Fast(est) and intuitive ways to look at matrix multiplication?

Perhaps the best way to look at matrix multiplication when you want to compute a product by hand is as follows:

matrix multiplication

(See also the comparable illustration on the wikipedia page.)

When you're computing by hand, just bump the second matrix up to make room for the product in the lower-right corner.

Note that the upper-left corner must be a square, which re-confirms the requirement that "columns of $A$" = "rows of $B$"; moreover, you can see that $A\times B$ inherits its row dimension from $A$ and its column dimension from $B$.


Matrix multiplication is defined as it is so that is reflects the composition of linear maps. No more, no less.

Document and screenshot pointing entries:
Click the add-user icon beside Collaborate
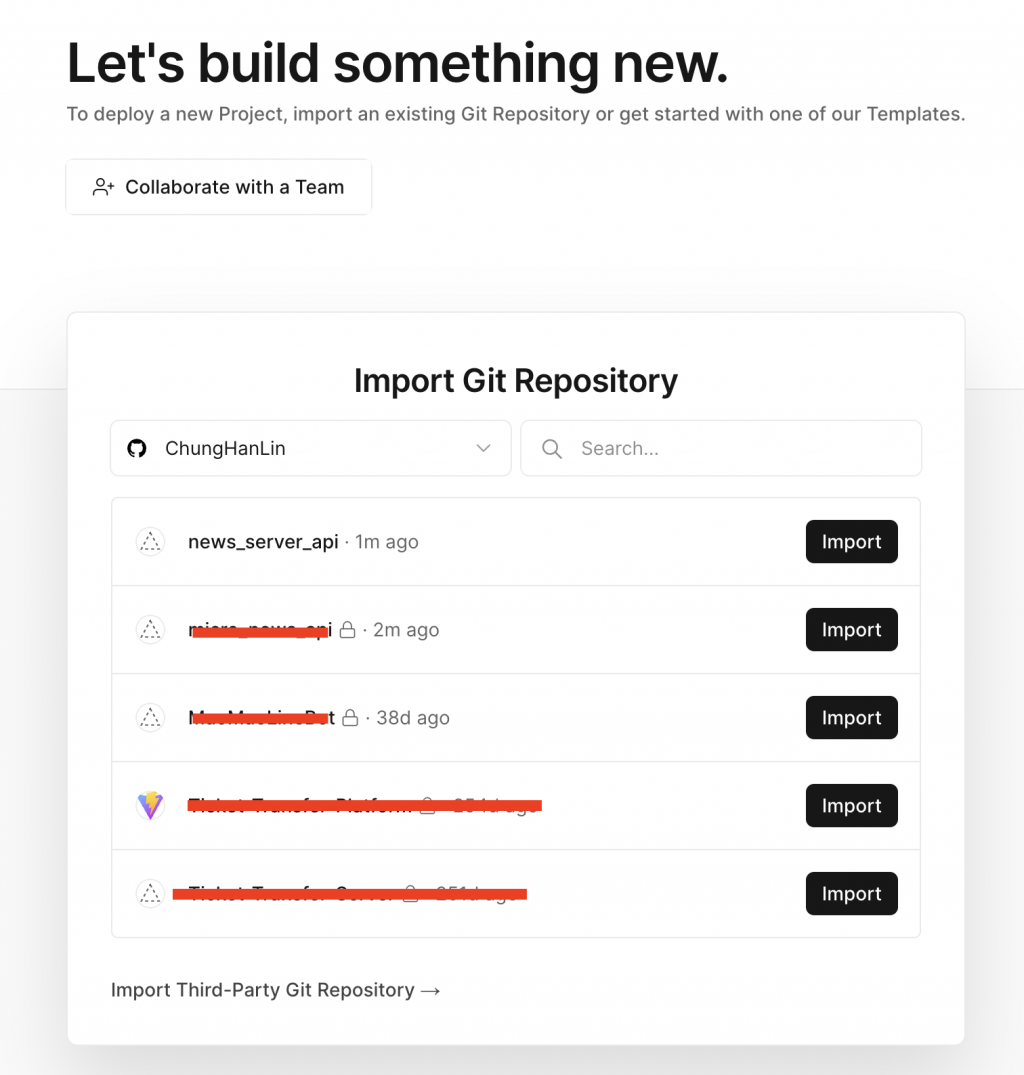The width and height of the screenshot is (1024, 1075). [x=103, y=187]
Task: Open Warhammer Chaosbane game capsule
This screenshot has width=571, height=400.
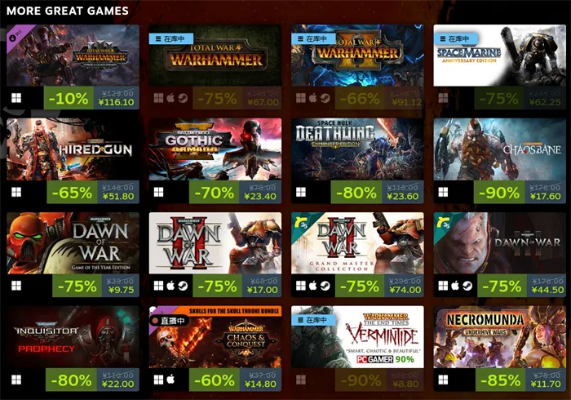Action: (x=500, y=149)
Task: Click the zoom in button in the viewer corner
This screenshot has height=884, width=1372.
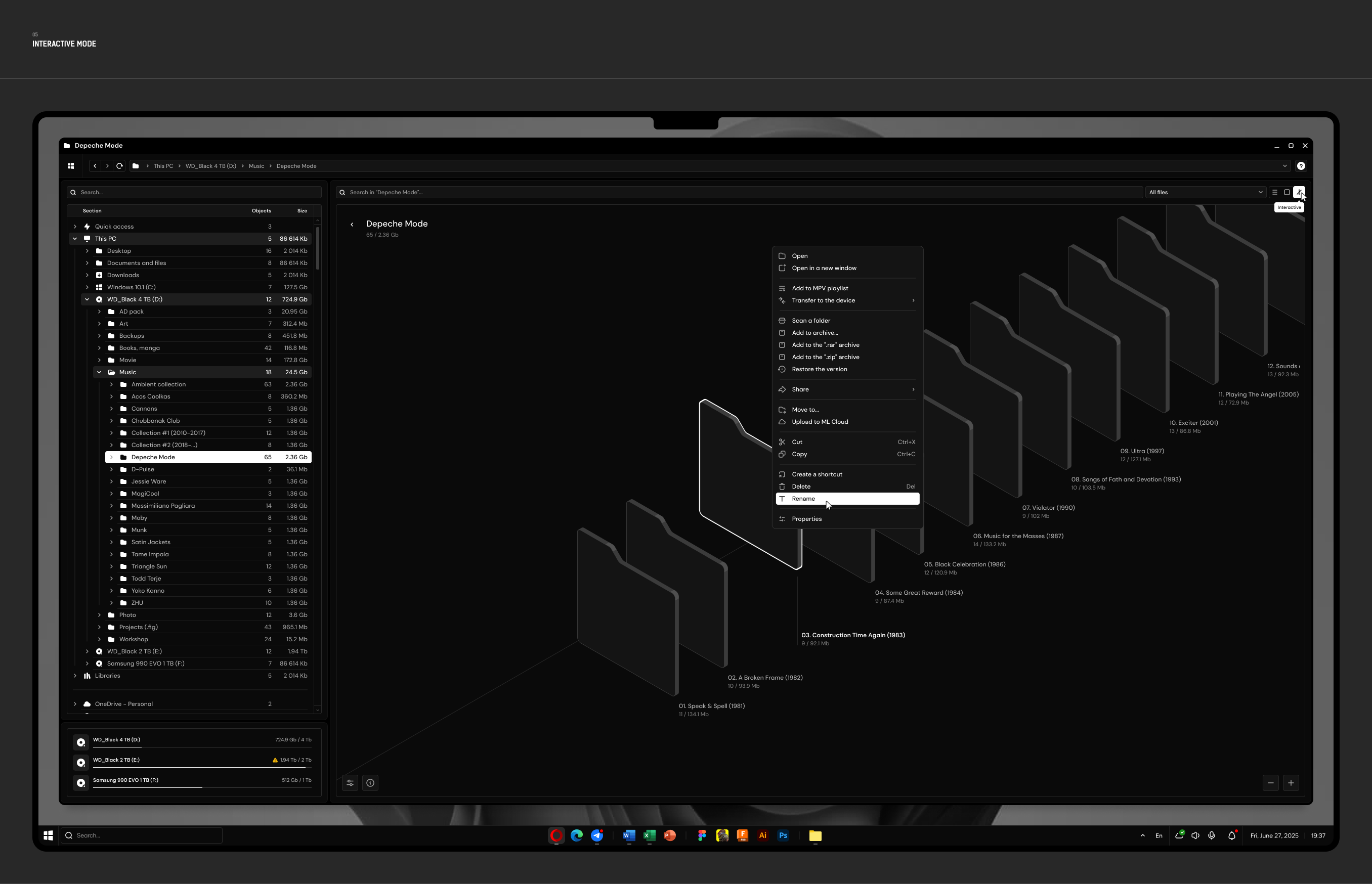Action: tap(1291, 782)
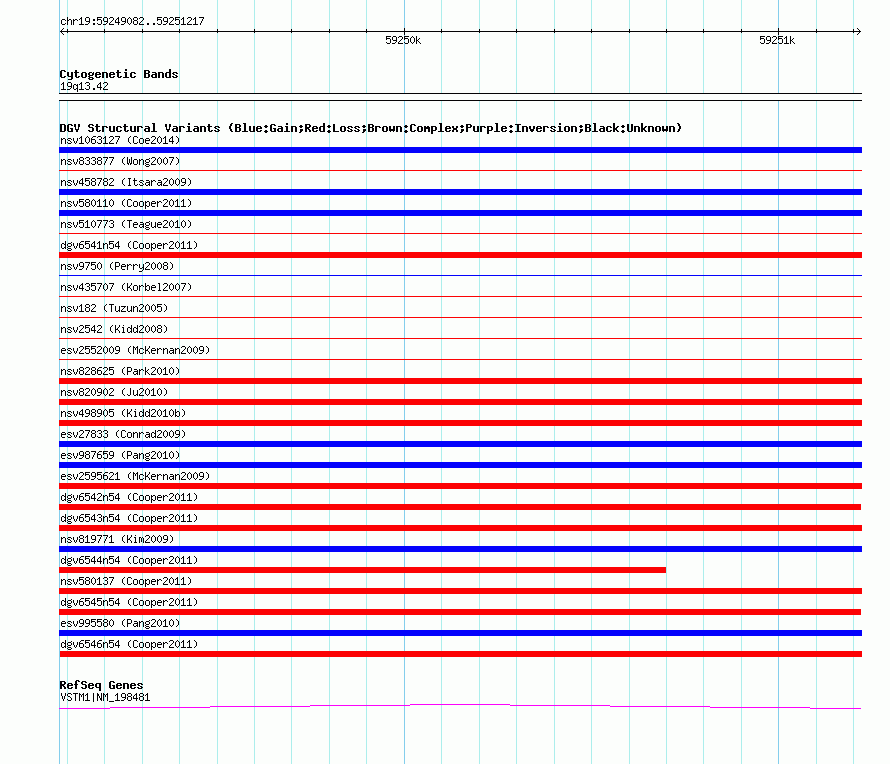Select the esv2552009 (McKernan2009) variant label
The image size is (890, 764).
(x=135, y=350)
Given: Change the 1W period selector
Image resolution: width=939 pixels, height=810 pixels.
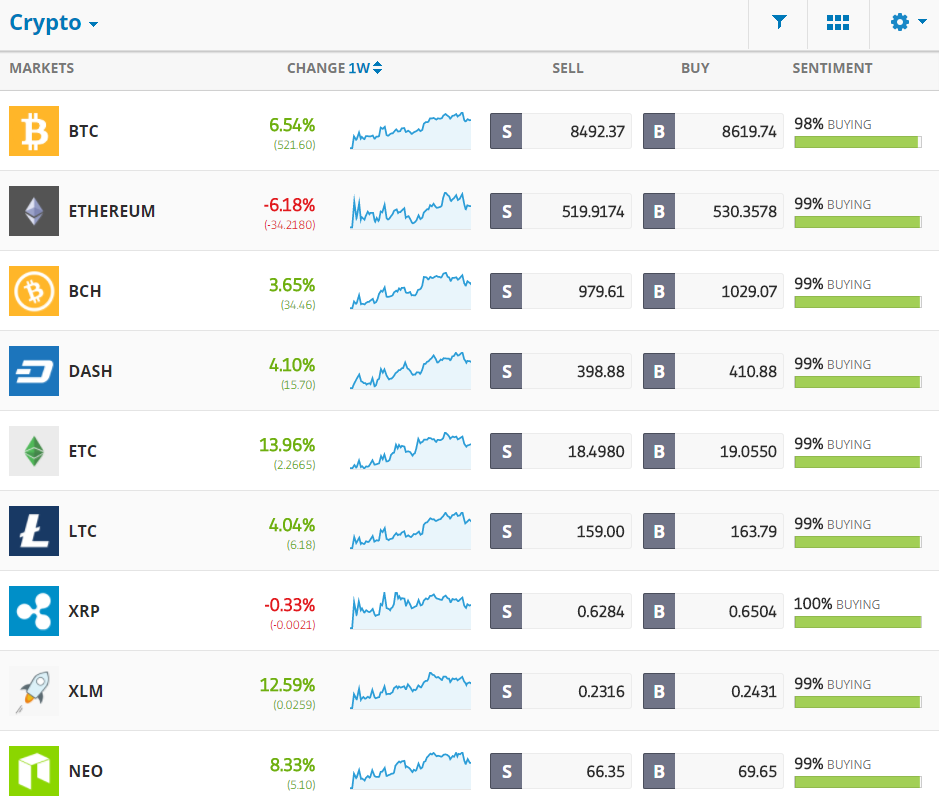Looking at the screenshot, I should click(365, 68).
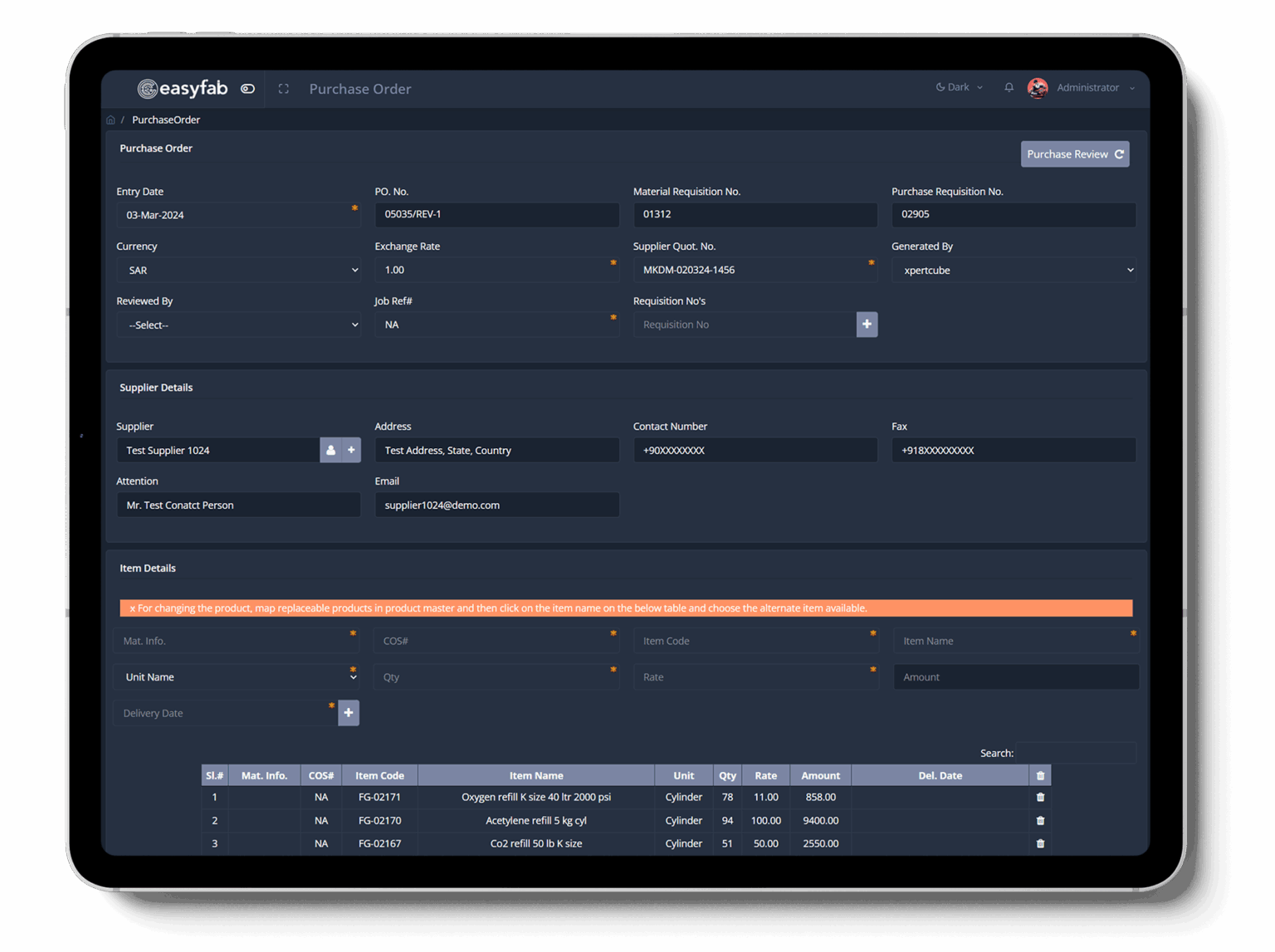Expand the Generated By xpertcube dropdown
Image resolution: width=1275 pixels, height=952 pixels.
click(x=1014, y=271)
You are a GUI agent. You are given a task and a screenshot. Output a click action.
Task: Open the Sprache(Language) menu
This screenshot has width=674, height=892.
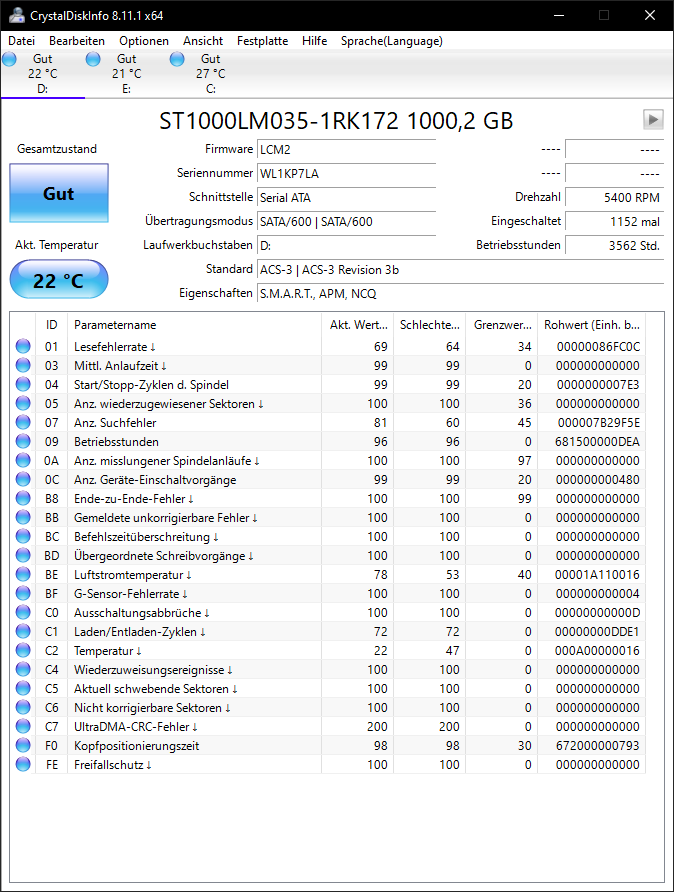point(391,41)
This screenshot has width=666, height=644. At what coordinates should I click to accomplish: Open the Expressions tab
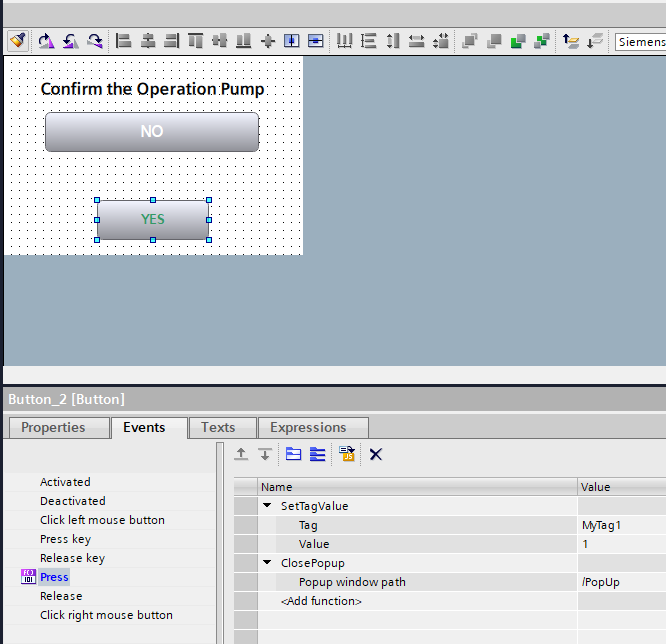click(308, 427)
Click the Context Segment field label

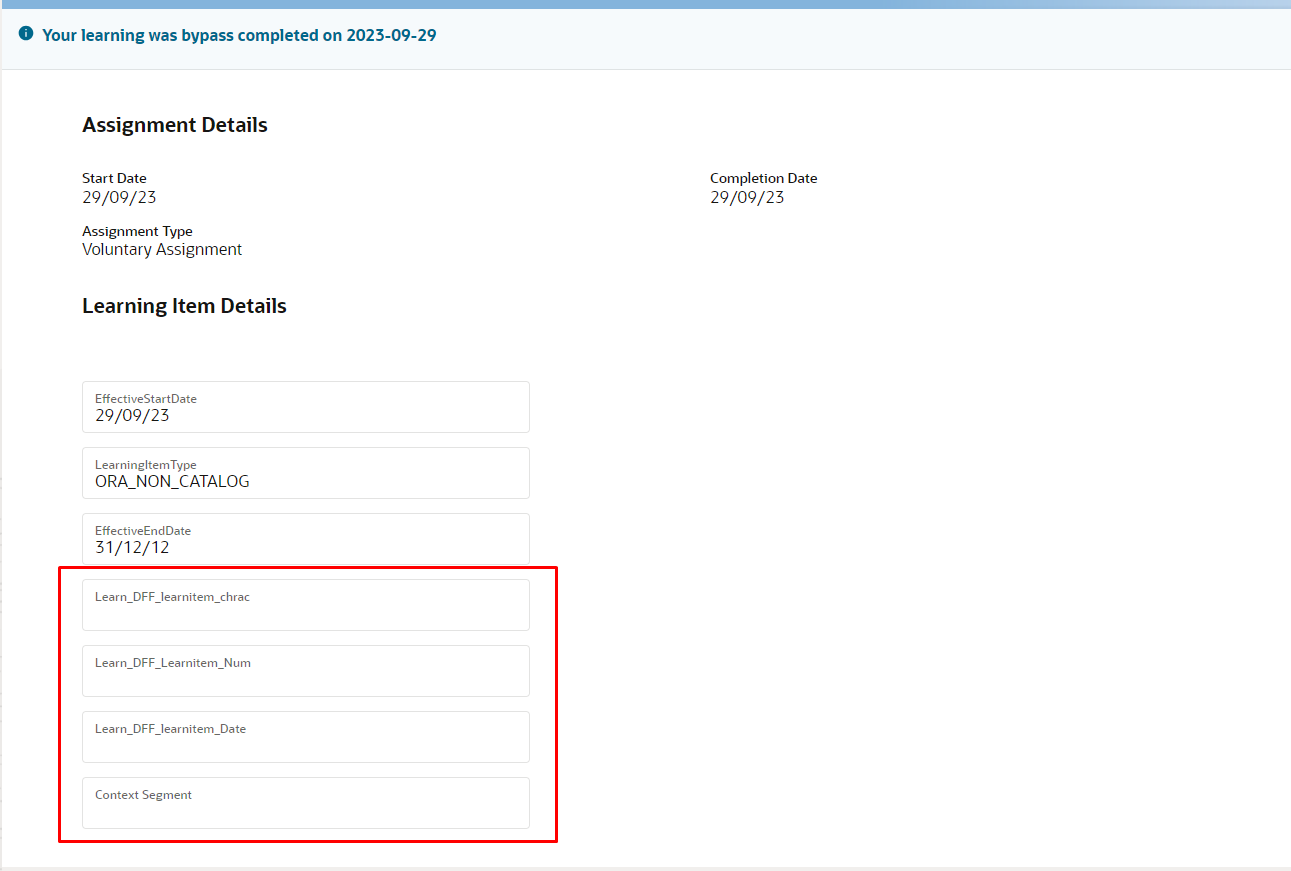click(143, 794)
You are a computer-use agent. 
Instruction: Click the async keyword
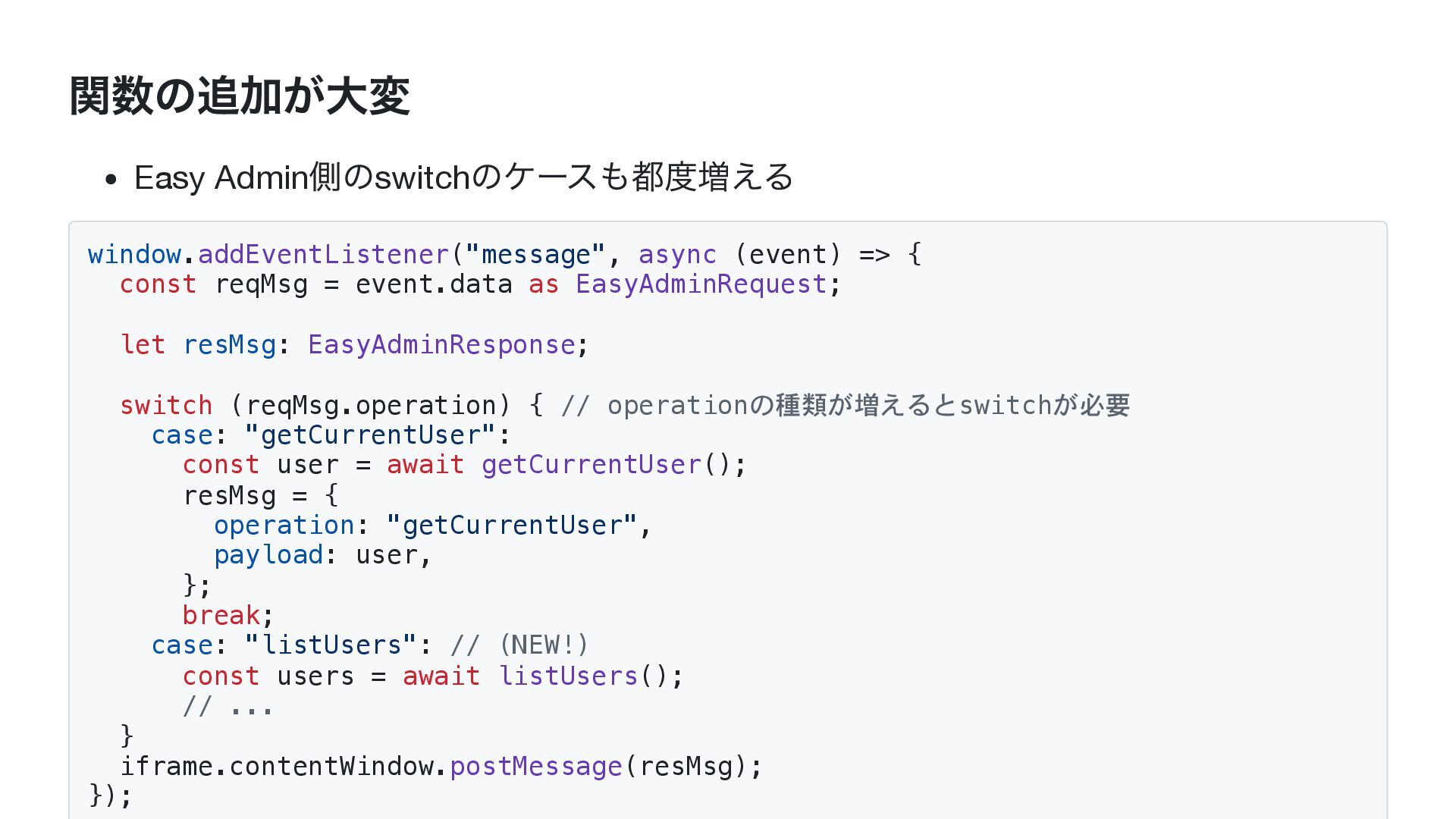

> **Task**
Carry on the matrix multiplication thread from its final sentence. The items have nothing to do with the matrix multiplication thread.

> **Exercise result**
There is already a really great answer on why matrix multiplication is defined as it is, so this shall be the only mention of it in this answer. Instead I will show you, how I normally handle these multiplications, and why this particluar way of doing them is better suited for hand- or head-calculations then others. $\newcommand{\vek}[1]{\boldsymbol{#1}}$

Before I really start, I will swiftly go over some notation, and before you really get your answer, I will explain how I do matrix-vector multiplications, since this will be used in for the matrix-matrix multiplication.

Notation

Let $A \in K^{q \times n}$ and $B \in K^{n \times p}$ be two matrices and $\boldsymbol{\nu} \in K^n$ a vector, where $K$ is any field that tickles your fancy. I will write the vectors in bold, to differentiate them more clearly form numbers in a matrix.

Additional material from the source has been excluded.